Overblog Suivre ce blog
Administration Créer mon blog

Recherche

BUSHIDÔ

BUSHIDÔ : Code d’honneur et de comportement social qui exigeait du guerrier, Bushi ou Samouraï – ce dernier étant d’un rang plus élevé –, le sens de la justice et de l’honnêteté, le courage et le mépris de la mort, la sympathie envers tous, la politesse et le respect de l’étiquette, la sincérité et le respect de la parole donnée, la loyauté absolue envers les supérieurs et enfin la défense de l’honneur, du nom et du clan. Selon ce code, les Bushi, et plus particulièrement les Samouraï, devaient observer une étiquette sévère et consacrer leur vie et leur esprit à une ou des activités ‘dépassant l’homme ordinaire’ et transcendant la vie et la mort. Le bushidô est une manière d’être, de se comporter envers ses semblables, et une fidélité absolue à une ligne de vie (autrefois à un maître, à un supérieur), qui faisait appel au respect de soi et des autres, quels qu’ils fussent, faibles ou forts, ainsi qu’à la maîtrise parfaite de son mental, de ses pulsions et de ses passions, afin de maintenir l’esprit en harmonie (Wa) avec l’univers. Il est évident que cet idéal n’était atteint que très rarement.

D’après Louis Frédéric, Dictionnaire des Arts Martiaux (éd. Félin).

23 juin 2010 3 23 /06 /juin /2010 14:06

Voici un article établit par NGUYEN Thanh Thiên et paru dans Dragon, magazine d'arts martiaux.

 

"A l'occasion du [1er stage européen du Hyoho Niten Ichi Ryu] organisé par Nguyen Thanh Thiên, nous avons rencontré le maître Toshio Iwami, 11e successeur du Hyoho Niten Ichi-Ryu, l'école du légendaire Miyamoto Musashi. Nous en avons profité pour lui poser quelques questions :

 

Comment se déroule l'enseignement au sein de votre école ?
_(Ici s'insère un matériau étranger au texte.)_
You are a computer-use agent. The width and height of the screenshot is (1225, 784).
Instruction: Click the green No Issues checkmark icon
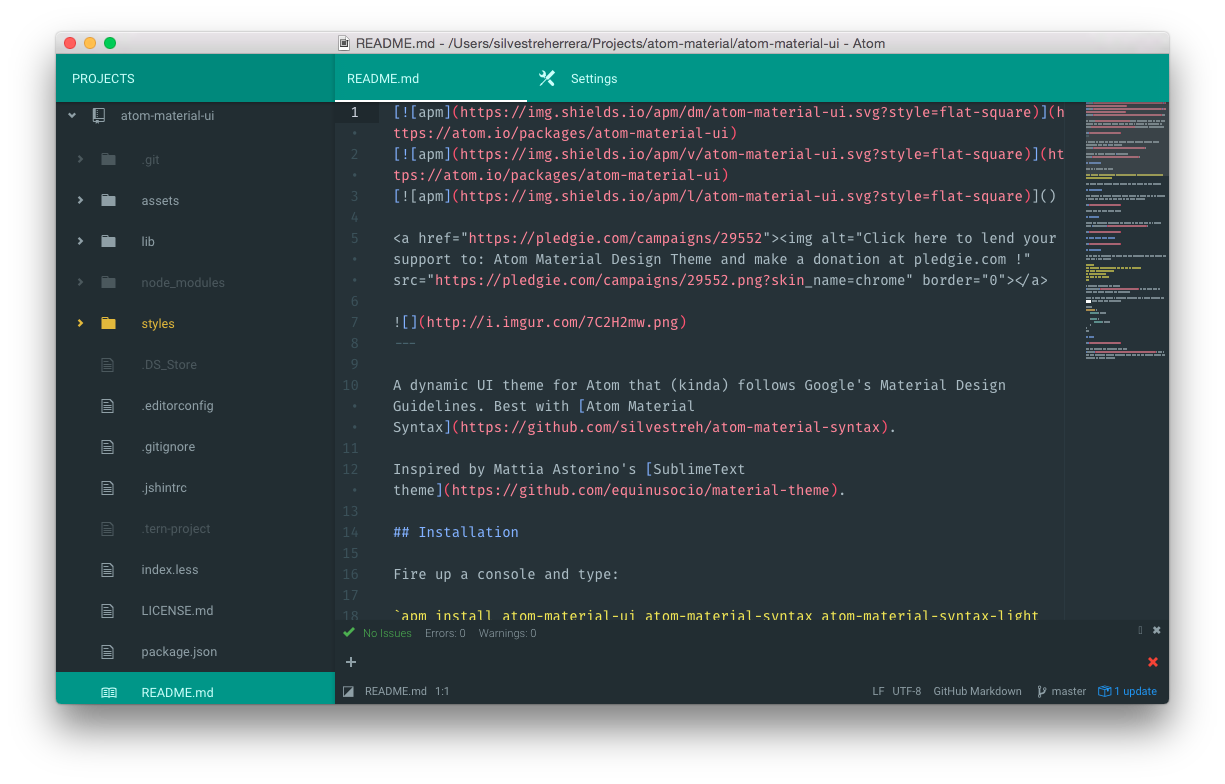[x=349, y=633]
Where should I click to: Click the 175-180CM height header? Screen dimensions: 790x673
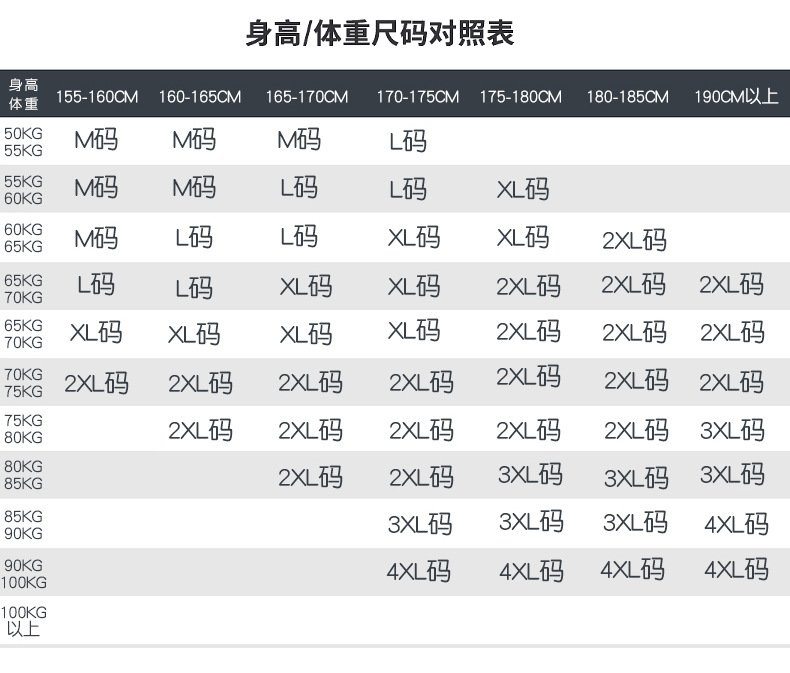pyautogui.click(x=521, y=97)
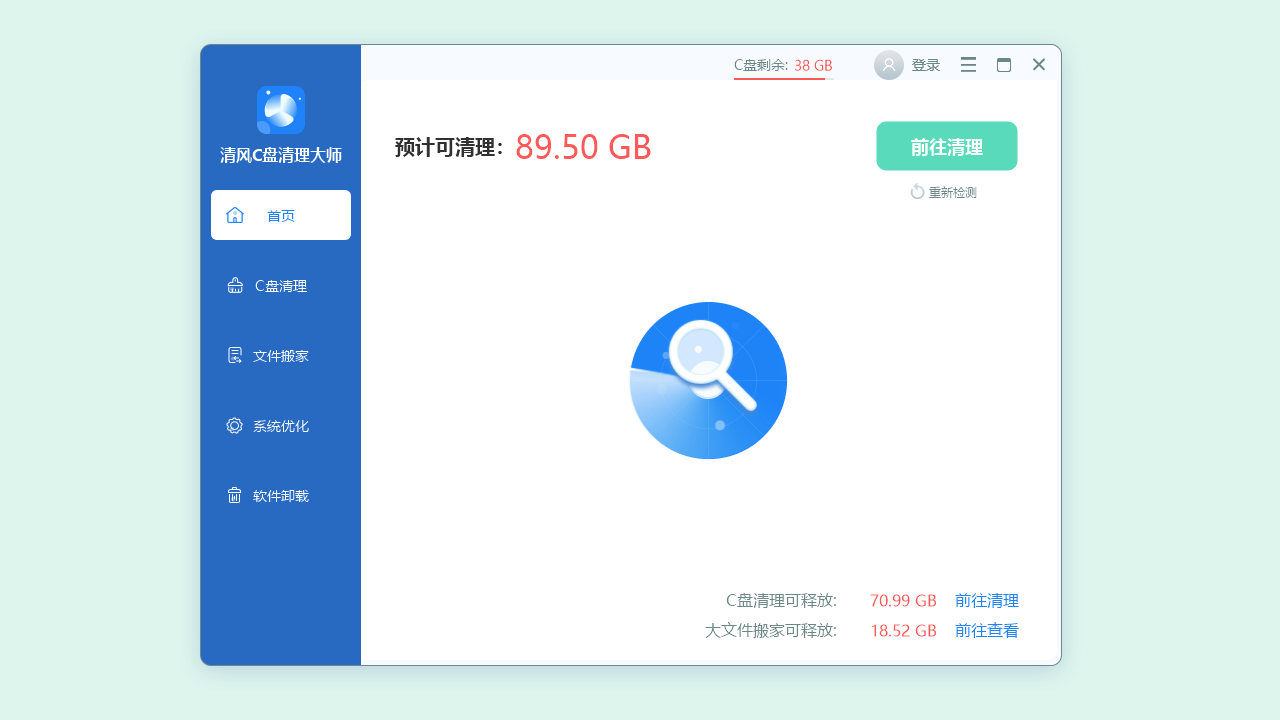Click the user avatar to sign in

click(x=888, y=64)
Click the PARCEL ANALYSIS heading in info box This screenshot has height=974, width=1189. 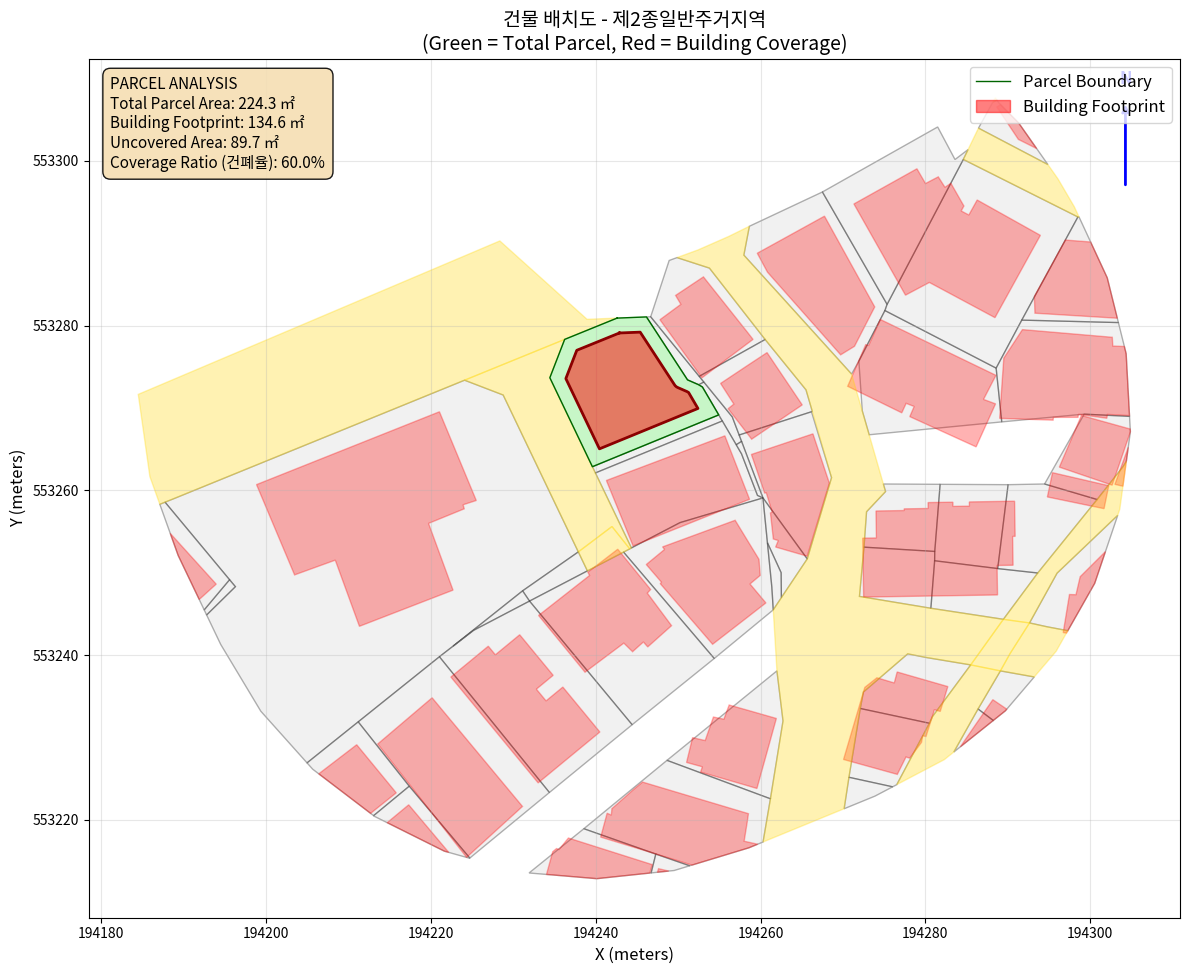[173, 83]
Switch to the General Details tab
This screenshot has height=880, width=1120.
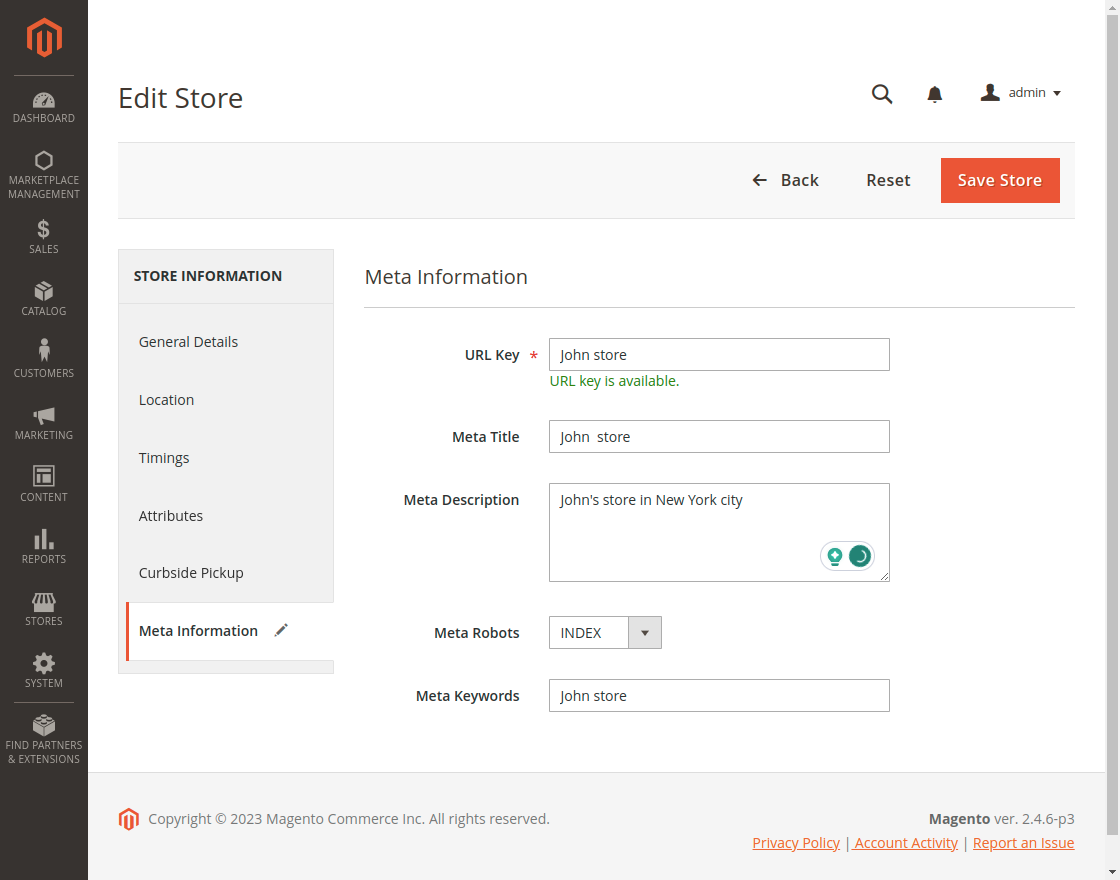click(188, 342)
Me Iwami : D'abord vous devez apprendre le kokoro, le cœur. Si vous ne comprenez pas le kokoro, alors ne prenez pas votre sabre.
Autrefois, l'élève apprenait d'abord dans le dojo les techniques avec un seul sabre, Ito. Aujourd'hui au dojo, des techniques de Ito, nous étudions 7 techniques, pas une de plus. Les techniques avec deux sabres, Nito, étaient okuden, secrètes ; le Maître ne les enseignait pas dans le dojo mais en privé. Depuis peu, les techniques Nito sont dévoilées dans le dojo et sont exhibées en démonstration publique.
Il y a quelques années, j'ai fait la rencontre de Philippe. Je lui ai donné et lui donne le keiko, entraînement, au Japon. Grâce aux nombreux keiko qu'il a reçus, nous avons pu cette année organiser un stage ici en France.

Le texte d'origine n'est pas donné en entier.